Dataset entries
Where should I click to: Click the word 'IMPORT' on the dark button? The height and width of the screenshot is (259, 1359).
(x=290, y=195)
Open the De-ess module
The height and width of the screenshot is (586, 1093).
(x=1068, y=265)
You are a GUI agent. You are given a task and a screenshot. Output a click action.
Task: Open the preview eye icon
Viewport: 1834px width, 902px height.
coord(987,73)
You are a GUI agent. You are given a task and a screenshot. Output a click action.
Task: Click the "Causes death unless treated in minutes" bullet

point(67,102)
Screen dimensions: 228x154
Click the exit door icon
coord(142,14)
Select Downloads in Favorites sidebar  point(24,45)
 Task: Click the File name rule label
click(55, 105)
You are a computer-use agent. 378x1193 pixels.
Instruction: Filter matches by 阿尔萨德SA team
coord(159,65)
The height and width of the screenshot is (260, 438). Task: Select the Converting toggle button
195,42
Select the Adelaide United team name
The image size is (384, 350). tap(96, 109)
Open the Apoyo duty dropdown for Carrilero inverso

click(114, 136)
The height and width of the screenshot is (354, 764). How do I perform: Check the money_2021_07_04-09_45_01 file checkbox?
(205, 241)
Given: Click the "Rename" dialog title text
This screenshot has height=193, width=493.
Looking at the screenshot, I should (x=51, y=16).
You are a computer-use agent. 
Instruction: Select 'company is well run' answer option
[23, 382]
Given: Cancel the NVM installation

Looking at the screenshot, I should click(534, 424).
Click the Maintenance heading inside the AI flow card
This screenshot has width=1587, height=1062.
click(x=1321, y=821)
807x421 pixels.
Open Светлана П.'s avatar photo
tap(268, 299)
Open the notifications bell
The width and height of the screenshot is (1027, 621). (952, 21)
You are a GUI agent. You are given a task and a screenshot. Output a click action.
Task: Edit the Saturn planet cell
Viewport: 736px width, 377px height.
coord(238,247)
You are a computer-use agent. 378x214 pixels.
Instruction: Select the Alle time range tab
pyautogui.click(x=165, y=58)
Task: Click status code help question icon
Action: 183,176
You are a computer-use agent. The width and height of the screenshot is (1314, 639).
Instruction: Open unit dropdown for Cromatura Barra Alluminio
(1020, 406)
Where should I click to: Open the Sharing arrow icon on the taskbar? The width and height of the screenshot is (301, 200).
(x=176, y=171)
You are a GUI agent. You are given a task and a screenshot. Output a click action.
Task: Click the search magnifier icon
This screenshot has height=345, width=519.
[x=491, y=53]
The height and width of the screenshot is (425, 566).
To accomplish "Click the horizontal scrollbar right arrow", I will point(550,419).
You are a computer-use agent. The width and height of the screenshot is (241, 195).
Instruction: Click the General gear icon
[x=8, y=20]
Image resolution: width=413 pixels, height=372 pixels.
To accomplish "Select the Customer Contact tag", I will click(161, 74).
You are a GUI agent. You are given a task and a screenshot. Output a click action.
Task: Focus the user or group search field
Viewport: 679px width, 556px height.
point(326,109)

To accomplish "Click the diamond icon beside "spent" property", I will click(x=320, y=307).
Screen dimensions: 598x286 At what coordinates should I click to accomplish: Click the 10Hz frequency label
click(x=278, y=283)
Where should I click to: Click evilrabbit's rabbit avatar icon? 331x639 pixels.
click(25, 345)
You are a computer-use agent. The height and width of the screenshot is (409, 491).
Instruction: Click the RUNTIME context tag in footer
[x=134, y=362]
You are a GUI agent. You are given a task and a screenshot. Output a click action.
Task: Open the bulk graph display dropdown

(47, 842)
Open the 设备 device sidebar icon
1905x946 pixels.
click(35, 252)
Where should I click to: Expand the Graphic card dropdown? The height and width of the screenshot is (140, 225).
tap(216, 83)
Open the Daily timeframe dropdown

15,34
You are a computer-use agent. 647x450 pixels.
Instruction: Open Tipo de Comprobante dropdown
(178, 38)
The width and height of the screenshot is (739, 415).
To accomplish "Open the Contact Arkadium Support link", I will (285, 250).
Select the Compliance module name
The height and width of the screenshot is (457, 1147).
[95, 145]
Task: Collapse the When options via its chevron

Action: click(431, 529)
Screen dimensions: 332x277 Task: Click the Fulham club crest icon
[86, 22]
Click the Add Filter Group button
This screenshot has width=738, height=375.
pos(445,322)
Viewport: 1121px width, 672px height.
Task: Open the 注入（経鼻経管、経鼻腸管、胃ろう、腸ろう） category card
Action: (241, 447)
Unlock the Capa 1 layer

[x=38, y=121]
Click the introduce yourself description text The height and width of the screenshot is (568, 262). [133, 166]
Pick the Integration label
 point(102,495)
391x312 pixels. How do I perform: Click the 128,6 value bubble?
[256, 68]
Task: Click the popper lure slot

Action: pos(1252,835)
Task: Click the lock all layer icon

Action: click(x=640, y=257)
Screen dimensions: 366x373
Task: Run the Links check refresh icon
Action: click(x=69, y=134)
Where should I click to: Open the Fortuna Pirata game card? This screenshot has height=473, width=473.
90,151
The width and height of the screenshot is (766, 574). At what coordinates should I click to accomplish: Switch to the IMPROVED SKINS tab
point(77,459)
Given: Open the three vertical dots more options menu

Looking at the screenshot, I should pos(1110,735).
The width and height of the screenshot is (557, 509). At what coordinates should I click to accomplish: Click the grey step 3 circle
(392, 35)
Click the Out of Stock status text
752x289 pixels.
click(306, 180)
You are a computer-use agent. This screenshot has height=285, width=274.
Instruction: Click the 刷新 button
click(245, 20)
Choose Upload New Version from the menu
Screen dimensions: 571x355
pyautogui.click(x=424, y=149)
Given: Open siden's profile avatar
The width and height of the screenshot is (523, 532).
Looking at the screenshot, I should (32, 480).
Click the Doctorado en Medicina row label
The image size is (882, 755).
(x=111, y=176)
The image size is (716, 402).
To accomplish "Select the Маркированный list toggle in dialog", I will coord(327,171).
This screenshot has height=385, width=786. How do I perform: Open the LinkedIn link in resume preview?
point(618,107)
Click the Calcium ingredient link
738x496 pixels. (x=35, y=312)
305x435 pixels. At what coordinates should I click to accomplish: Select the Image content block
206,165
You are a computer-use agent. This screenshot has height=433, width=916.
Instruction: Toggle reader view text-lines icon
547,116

What you are asked to do
What lines in the records contain the word "dialog"? Return each one.

Written answer
Given: Click the "Rename" dialog title text
To accomplish "Select the Маркированный list toggle in dialog", I will coord(327,171).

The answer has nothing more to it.